(Data items)
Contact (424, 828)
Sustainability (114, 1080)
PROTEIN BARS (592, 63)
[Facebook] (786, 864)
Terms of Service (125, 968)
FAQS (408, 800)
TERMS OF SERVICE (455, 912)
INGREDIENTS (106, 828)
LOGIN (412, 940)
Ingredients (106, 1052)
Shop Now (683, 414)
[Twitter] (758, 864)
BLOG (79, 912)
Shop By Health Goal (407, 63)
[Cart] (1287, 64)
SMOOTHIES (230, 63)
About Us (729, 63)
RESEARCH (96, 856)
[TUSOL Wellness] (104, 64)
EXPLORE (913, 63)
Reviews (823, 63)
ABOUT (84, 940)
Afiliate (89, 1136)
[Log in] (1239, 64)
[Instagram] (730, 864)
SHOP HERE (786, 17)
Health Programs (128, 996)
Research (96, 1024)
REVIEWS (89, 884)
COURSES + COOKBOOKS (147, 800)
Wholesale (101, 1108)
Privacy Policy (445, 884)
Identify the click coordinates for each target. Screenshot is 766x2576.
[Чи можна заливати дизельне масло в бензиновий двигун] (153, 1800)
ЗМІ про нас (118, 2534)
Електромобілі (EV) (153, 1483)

--

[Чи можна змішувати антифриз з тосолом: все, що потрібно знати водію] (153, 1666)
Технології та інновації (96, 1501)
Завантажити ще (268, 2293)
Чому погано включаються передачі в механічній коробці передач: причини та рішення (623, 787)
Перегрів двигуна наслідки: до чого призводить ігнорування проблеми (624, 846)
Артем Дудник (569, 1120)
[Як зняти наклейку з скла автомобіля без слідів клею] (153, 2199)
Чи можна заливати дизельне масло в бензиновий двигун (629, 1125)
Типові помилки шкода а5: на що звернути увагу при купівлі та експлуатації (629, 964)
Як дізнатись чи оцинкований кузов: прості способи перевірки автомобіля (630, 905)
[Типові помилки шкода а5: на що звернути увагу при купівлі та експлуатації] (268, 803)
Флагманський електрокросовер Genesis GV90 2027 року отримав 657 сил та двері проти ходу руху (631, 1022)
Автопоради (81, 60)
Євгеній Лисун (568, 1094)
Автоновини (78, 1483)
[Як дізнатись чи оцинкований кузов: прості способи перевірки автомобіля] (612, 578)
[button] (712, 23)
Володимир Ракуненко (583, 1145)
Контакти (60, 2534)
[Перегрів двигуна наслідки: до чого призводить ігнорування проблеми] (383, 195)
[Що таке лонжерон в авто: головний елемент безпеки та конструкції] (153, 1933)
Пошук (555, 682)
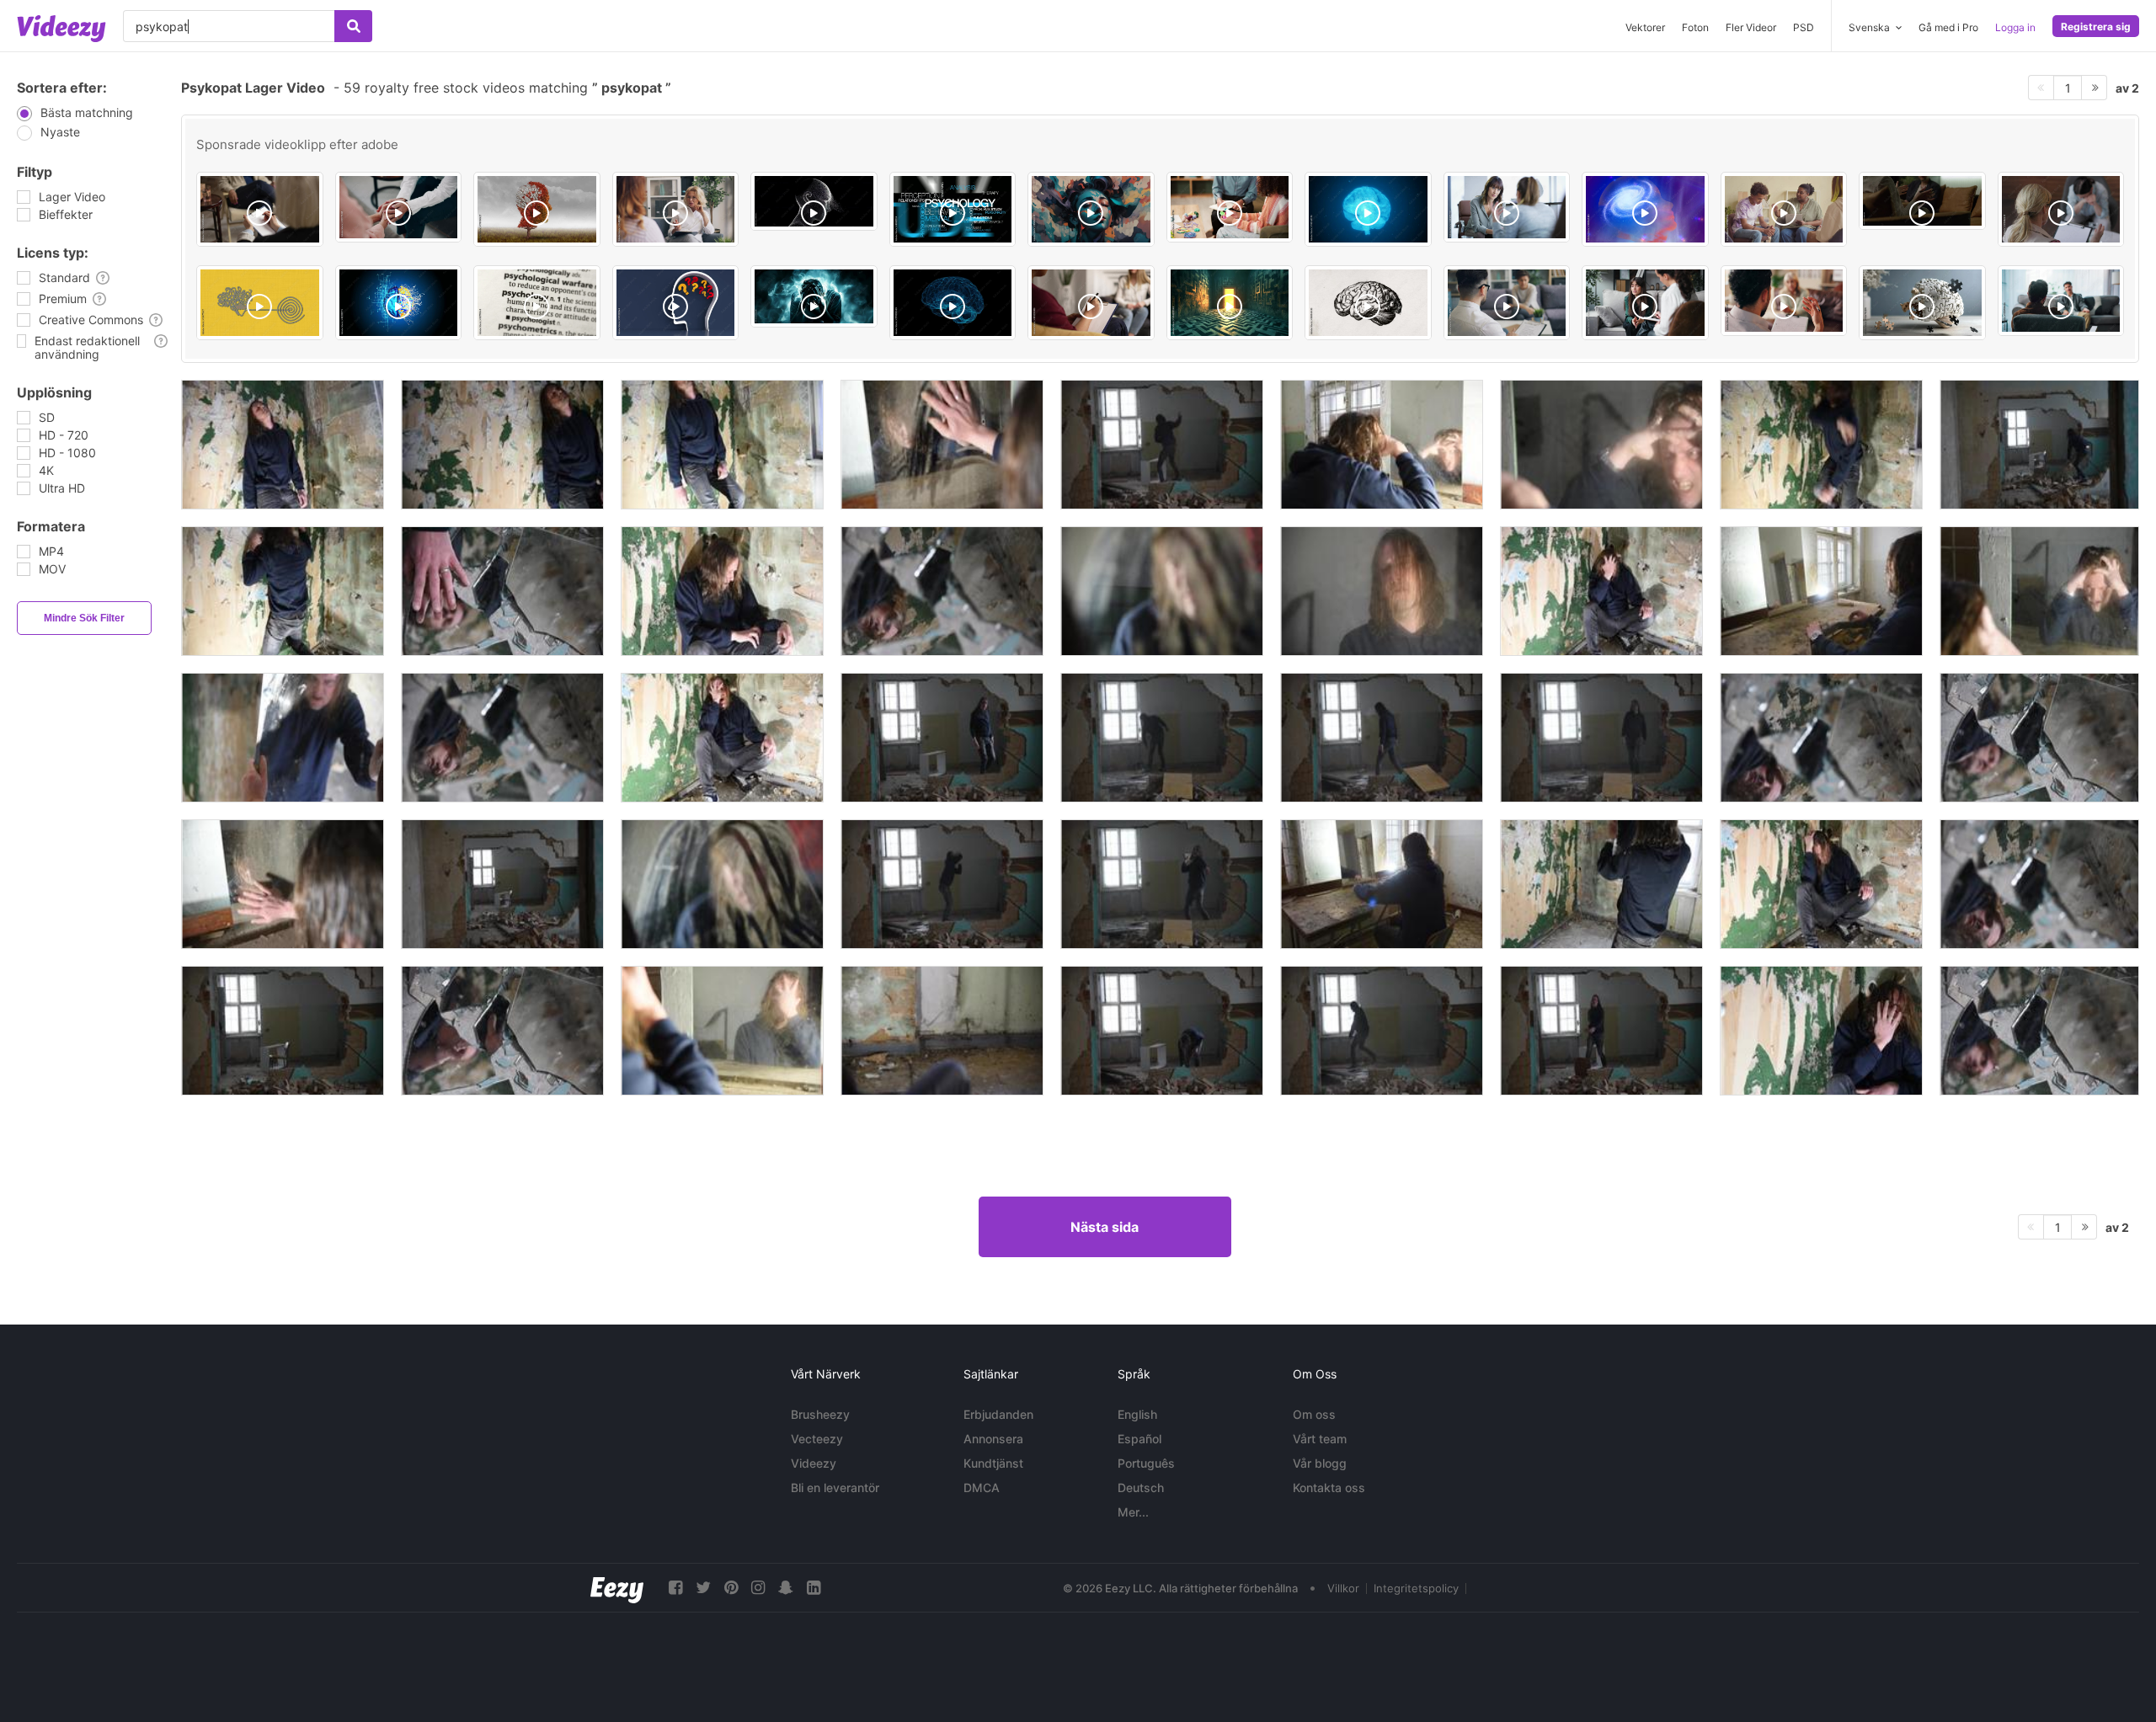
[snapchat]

---

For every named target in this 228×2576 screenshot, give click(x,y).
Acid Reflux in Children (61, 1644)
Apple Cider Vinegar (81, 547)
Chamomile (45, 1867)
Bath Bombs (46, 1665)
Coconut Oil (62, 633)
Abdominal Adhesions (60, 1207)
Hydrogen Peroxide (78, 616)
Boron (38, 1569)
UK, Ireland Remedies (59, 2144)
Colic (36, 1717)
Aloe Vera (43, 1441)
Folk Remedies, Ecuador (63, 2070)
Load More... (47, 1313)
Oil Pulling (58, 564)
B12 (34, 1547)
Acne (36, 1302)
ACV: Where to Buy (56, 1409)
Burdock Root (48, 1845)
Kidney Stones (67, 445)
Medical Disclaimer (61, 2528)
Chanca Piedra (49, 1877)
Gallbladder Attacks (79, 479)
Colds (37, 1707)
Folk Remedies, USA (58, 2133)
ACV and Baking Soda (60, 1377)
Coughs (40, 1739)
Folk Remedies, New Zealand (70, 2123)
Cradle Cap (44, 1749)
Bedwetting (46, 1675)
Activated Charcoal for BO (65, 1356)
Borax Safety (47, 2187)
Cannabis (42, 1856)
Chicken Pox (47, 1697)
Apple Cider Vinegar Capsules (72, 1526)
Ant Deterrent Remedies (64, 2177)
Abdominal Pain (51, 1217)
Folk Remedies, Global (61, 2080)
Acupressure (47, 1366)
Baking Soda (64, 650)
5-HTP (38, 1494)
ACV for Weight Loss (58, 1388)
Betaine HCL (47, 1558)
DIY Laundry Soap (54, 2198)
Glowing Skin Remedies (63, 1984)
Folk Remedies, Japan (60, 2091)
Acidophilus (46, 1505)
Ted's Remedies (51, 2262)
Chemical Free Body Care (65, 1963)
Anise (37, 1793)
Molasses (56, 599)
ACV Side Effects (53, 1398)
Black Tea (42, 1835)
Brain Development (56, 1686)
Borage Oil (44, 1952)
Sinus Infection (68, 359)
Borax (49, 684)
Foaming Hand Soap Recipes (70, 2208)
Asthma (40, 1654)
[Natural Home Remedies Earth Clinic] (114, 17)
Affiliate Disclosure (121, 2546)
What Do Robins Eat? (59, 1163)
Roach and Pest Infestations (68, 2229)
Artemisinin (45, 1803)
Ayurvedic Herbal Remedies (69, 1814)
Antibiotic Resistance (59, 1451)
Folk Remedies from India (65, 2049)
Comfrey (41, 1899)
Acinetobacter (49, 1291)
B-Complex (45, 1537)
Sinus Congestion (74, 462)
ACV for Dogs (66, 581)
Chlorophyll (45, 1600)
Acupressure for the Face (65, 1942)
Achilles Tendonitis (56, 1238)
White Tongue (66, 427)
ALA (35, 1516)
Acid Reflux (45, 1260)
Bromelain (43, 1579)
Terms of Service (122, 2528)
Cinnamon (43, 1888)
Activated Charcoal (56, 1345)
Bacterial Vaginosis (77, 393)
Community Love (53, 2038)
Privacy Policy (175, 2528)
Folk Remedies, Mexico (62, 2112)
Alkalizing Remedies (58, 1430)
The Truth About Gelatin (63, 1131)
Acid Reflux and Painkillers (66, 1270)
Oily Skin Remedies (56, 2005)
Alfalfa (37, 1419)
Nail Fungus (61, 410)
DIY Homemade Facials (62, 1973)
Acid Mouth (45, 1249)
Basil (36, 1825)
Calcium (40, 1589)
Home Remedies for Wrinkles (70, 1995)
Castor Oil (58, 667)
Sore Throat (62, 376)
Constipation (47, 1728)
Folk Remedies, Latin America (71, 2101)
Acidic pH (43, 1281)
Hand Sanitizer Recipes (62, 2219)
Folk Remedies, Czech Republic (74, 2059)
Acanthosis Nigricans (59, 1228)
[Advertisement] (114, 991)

* _Task directions_
The lines to copy are those above that contain the string "Abdominal".

* _Exercise response_
Abdominal Adhesions (60, 1207)
Abdominal Pain (51, 1217)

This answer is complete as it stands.